Quote Originally Posted by Johnny87au View Post
If you look at martin's pics one pump does feed into the other, which is series.. Similar to the dual bay xspc reservoir i've owned and never had any real issues..
Yes, but that looks like an inlet to the res that feeds the pump, rather than the pump inlet itself - if you look at testing for restops for a single DDC, you'll see that the XSPC res top always comes out on top because of that little tube which dumps water straight into the inlet of the pump. I would assume the same logic would apply to dual pumps - pumping into inlet is better for flow/pressure than pumping into res chamber that feeds inlet.

Quote Originally Posted by Martinm210 View Post
Will need some testing, but I don't think the res filled amount matters as long as it's adequate to prevent air from pulling out the outlet. I suppose there might be some frictional energy loss dumping into a reservoir, but the pressure energy remains regardless.

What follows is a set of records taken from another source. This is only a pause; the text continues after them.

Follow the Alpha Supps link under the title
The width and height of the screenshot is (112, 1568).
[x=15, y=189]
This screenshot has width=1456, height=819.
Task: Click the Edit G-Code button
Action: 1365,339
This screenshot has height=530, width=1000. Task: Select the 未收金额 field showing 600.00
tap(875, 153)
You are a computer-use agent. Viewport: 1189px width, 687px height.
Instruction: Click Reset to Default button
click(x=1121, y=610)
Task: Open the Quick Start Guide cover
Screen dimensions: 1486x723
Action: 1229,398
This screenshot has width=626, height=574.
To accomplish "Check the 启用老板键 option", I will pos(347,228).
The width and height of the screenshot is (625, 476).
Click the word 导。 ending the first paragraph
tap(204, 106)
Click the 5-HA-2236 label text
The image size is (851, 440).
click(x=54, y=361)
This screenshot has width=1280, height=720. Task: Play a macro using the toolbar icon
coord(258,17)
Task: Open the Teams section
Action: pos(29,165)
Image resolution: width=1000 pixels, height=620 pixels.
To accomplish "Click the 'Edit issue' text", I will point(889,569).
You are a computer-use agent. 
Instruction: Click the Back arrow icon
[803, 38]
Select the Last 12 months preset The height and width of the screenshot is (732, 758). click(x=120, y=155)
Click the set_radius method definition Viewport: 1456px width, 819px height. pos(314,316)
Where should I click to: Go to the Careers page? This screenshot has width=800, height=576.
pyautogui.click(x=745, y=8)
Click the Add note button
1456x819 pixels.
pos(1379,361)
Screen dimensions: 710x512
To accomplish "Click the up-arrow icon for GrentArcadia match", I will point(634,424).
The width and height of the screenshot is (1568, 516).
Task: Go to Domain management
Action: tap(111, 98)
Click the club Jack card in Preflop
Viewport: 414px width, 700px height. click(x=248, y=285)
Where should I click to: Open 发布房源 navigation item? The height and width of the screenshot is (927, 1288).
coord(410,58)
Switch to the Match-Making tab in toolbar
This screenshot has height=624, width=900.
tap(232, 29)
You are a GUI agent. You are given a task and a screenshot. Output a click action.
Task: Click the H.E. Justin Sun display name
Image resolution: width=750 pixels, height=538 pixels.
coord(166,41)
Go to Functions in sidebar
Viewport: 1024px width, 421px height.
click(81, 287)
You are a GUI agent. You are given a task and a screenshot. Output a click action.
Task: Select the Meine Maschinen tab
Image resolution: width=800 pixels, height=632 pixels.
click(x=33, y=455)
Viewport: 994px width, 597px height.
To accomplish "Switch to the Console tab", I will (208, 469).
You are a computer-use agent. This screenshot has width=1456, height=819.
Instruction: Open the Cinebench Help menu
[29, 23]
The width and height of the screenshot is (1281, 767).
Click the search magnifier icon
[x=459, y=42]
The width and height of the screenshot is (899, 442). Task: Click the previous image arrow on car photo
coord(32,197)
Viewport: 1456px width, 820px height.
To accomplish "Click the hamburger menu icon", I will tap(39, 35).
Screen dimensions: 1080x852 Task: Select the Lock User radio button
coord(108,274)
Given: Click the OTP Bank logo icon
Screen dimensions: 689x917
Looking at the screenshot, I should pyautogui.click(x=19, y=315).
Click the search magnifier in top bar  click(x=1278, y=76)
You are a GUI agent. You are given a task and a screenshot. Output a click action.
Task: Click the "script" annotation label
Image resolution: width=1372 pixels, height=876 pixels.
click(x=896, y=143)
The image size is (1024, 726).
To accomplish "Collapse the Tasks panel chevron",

I also think you'll get roughly the same thing with separate pumping loops but shared reservoir. I personally would probably keep two loops and just share the reservoir to maximize CPU flow rates. The only real benefit to series is to have redundant pumping. With an rpm sensor, it's pretty simple to connect that to the cpu fan header and set a shutdown rpm.

Anyhow, I don't know much about these...just speculating.
Will certainly need testing, I agree. I see this as essentially being the same as running 2 pumps in series but having pump 1 dump water into a reservoir that feeds pump 2 - which is something nobody has really tested before because there hasn't been any reason to. As for benefits of series, don't the older EK Supreme's benefit a lot from the extra pressure?

Anyways Tim from Koolance, sorry for the derailing the thread slightly. I'm just very interested in these small details that are, from a max-OC/temp standpoint, largely inconsequential.